Aims and Scope

With the rapid proliferation of artificial intelligence across all sectors of society, ensuring the security, safety, and trustworthiness of AI systems has become a critical global priority. AI and Security Convergence (AISC) is an international, peer-reviewed, interdisciplinary journal that provides in-depth coverage of the latest advances in the convergence of AI and security.

AISC considers original research that focuses on the security and safety challenges arising from the deployment of AI, as well as the use of AI to enhance security solutions. The scope of the journal covers the entire spectrum of AI and security convergence, including (but not limited to):

Data Privacy and Protection: Advanced methodologies for data integrity, provenance tracking, and privacy enhancement in large-scale data mining and analytics.

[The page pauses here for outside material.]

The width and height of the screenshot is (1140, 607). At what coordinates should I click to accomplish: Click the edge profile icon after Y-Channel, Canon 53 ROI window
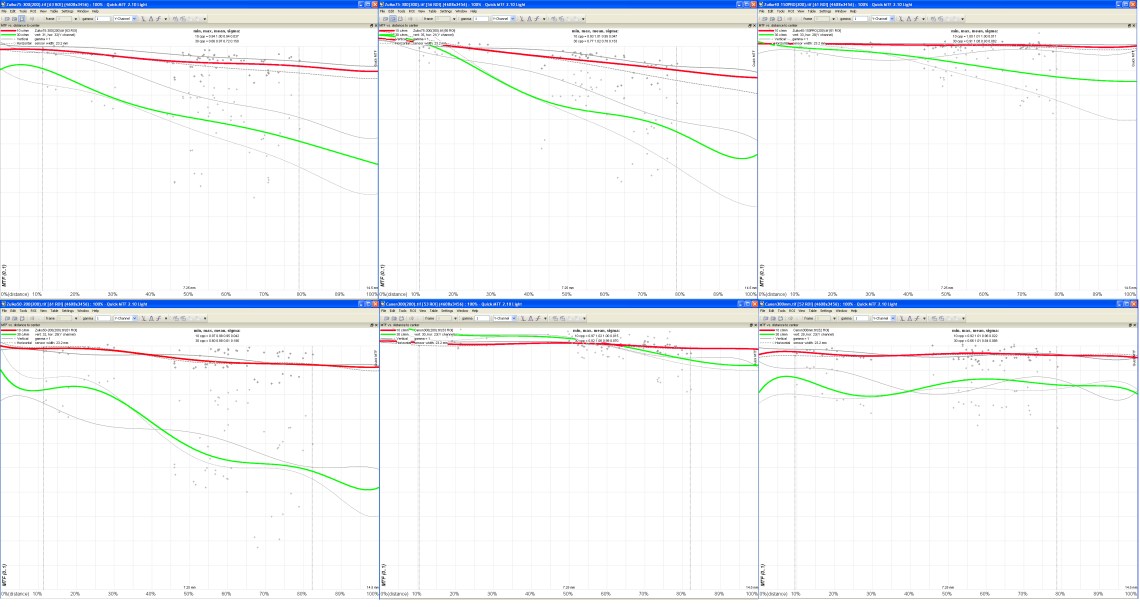click(524, 318)
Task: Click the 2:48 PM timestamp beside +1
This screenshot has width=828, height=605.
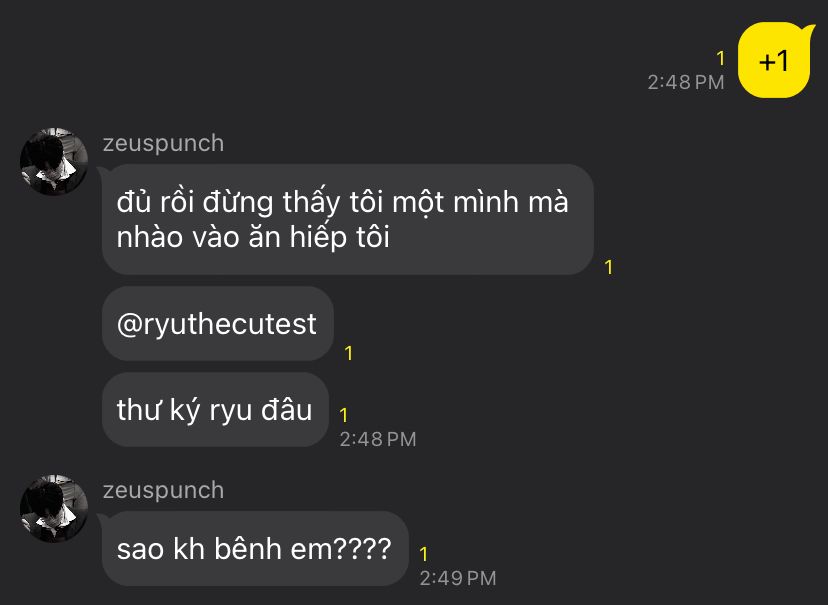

Large Language Model (LLM) Security: Research on the robustness, safety alignment, and adversarial vulnerabilities of foundation models and generative AI, including prompt injection attacks, backdoor defenses, and hallucination mitigation.

Trustworthy Machine Learning: Studies on privacy-preserving techniques such as Federated Learning, Secure Multi-Party Computation (SMC), and Differential Privacy, ensuring data confidentiality during collaborative model training.

Autonomous Agents and Embodied AI: Security and safety challenges in intelligent agents and embodied systems, focusing on value alignment, behavioral control, and physical-world safety guarantees.

Adversarial Machine Learning: Theoretical and practical aspects of attack and defense mechanisms in deep learning, including data poisoning, model extraction, and adversarial training.

By integrating AI with security engineering, cryptography, and systems safety, the scope of AISC aims to foster the development of resilient, accountable, and human-centric intelligent systems for real-world applications.